[SELECTED TEXT]

-- start --

Metro-East News

Suspect in triple murder at Belleville salon says prosecutors ‘have no evidence’

Samuel L. Johnson
Samuel L. Johnson

The man accused of a triple murder in a Belleville hair salon in 2005 said in a jailhouse interview last week that he’s innocent, and that the prosecution knows it because they already charged someone else who was acquitted.

Samuel L. Johnson, 52, was charged last year with the murders of hairstylist Michael Cooney and two of Cooney’s clients, 79-year-old Doris Fischer and 82-year-old Dorothy Bone. The three were found stabbed to death on March 2, 2005, in Cooney’s home-based salon at 7813 W. Main St. in Belleville. Fischer and Bone were sisters.

“I am innocent,” Johnson said. “If you get a conviction, you will be convicting an innocent man.”

St. Clair County State’s Attorney Brendan Kelly charged Johnson last year. Johnson had been scheduled to go to trial last week, but the trial was continued at the request of the defense.

Kelly brought the charges after he said new evidence emerged in the case.

Michael_Cooney
Michael Cooney

Kelly declined to comment on the case, citing the upcoming trial.

“There is no new evidence,” Johnson said. “There is no evidence at all. No fingerprints. No scientific evidence. Nothing.”

Fischer and Bone were at Cooney’s to get their hair done. A bloody scene greeted Cooney’s next scheduled customer, who called police. At the time, Belleville’s chief of police, Terry Delaney, said Cooney was the intended victim of a rage-driven killing. The stabbing deaths in a beauty shop in the middle of the morning shocked Belleville and dominated local news for weeks.

Johnson said that, on the morning of the killings, he got up and took a truck, loaded it with high-end merchandise stolen from the Saint Louis Galleria and sold it.

Bone_Dorothy
Dorothy E. Bone

Police reports obtained by the News-Democrat in 2010 showed Johnson, who was unemployed, bought clothes and shoes, $200 worth of marijuana and treated his cousin to lunch and bus fare the day after the killings. Johnson bought a 1994 Lincoln Town Car for $1,400 from a Pagedale, Mo., car dealer five days after the killings. Johnson said last week that used money from the sale of shoplifted items.

Cooney was known to carry large sums of cash in connection with his estate sale business.

In an interview with the News-Democrat in 2005, Anna Nicole Hobbs, who was then the girlfriend of Demico Evans, Johnson’s cousin and roommate, told reporters that Johnson took a hook-bladed knife from her nightstand the day before the killings. Hobbs told reporters how a nervous Johnson returned the next day with a wad of cash, saying he had “messed up.”

-- end --

[OBJECTIVE A] Using the article on the Belleville salon murders, decide whether each statement agrees with it: (i) Doris Fischer and Dorothy Bone were sisters; (ii) Johnson's trial went ahead as scheduled last week; (iii) Brendan Kelly commented on the case, citing the upcoming trial. Answer yes or no for each and quote the article's deciding words.
[OBJECTIVE B] Resume the article on the Belleville salon murders after its last sentence, and continue it in the same reporting style.
The material that follows this article is not needed for the work here.

[SUPPLIED DATA]
-- start --

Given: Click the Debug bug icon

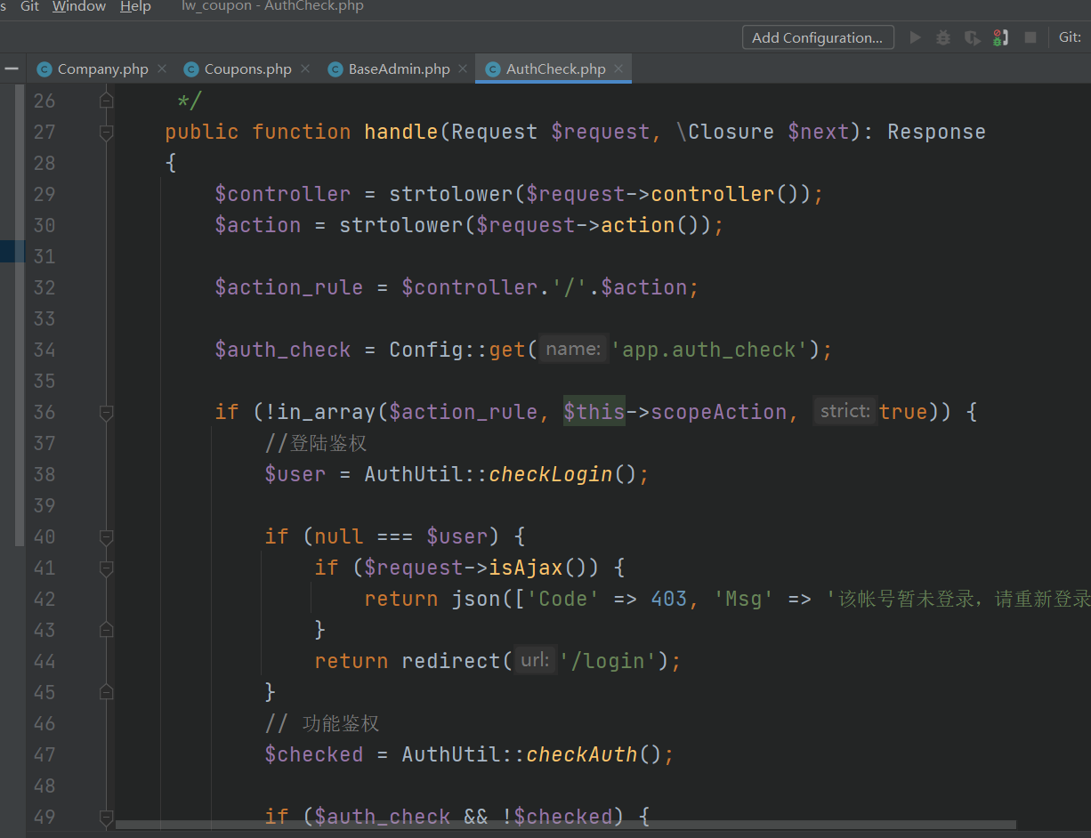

-- end --

[TASK OUTPUT A]
(i) Yes: "Fischer and Bone were sisters."
(ii) No: "the trial was continued at the request of the defense."
(iii) No: "Kelly declined to comment on the case, citing the upcoming trial."

[TASK OUTPUT B]
Johnson dismissed Hobbs as a liar, who was angry about being cut out of the proceeds of the Galleria shoplifting.

“She’s lying about everything. Every time, it’s a different story,” Johnson said. “The girl ought to write screenplays or books or something. She’s wasting her talents.”

IMG_2A_Doris_Fischer_7_1_JJ99UJC1_L256652169 jpg
Doris Fischer

Johnson also discounts jailhouse informants expected to testify at his upcoming trial as “totally not true.”

“They were all just trying to make bond on my name,” Johnson said.

Johnson was always the prime suspect for former Belleville Police Chief Terry Delaney, but no charges were issued at the time. Johnson was only charged with attempting to break into Cooney’s house on Dec. 3, 2003 — more than a year before the killings. He eventually pleaded guilty and served a seven-year prison sentence.

While Johnson was serving his prison sentence, then-Belleville Police Chief Dave Ruebhausen activated the Major Case Squad of Greater St. Louis to investigate the case. That investigation centered on Cooney’s Nissan Pathfinder, which was stolen from outside the salon the morning of the killings. The Pathfinder was found by authorities the next day, behind an apartment building at 934 Maple Place north of Delmar Boulevard in St. Louis.

More investigation revealed that the Pathfinder had been abandoned, running with the keys in the ignition, behind F&R Liquors at 4071 Page Ave., just four blocks from the home of 16-year-old Darrell Lane. The Pathfinder was driven by one group of teens, then someone sold it for $20 later that evening. There were 30 fingerprints in the car, and a single bloody fingerprint was found on the driver’s seat.

That fingerprint belonged to Lane, who had a learning impairment.

An Illinois State Police crime-scene investigator testified that liquid blood on the fingertip would dry within 8 minutes after the person touched blood, allowing less than 10 minutes for Lane to make the bloody print on the Pathfinder’s seat.

Based in part on the bloody fingerprint, then-St. Clair County State’s Attorney Robert Haida charged Lane with murder, but asserted that he didn’t think Lane acted alone.

During Lane’s 2010 trial, his lawyers argued that the fingerprint meant nothing, adding Lane could have left his fingerprint in the blood hours after the killings, when he was joyriding in the stolen SUV. Also during the trial, the defense produced a witness who testified that Johnson came to the hair salon the day before the slayings and told Cooney, “I want my money.”

The initial police report, according to Johnson, identified the man as white.

Lane was acquitted in four hours.

Johnson said he didn’t know Lane.

“I’ve never seen him until that put him in the media,” Johnson said.

But Johnson did know Cooney. They met, according to Johnson, in a St. Louis antique store about 30 years ago. Johnson sold Cooney some items. Quilts, he thought. Johnson’s uncle bought old buildings, Johnson said, and it was his job to clean them out. Occasionally, he would find some antiques and sell them.

He denied ever being inside Cooney’s home.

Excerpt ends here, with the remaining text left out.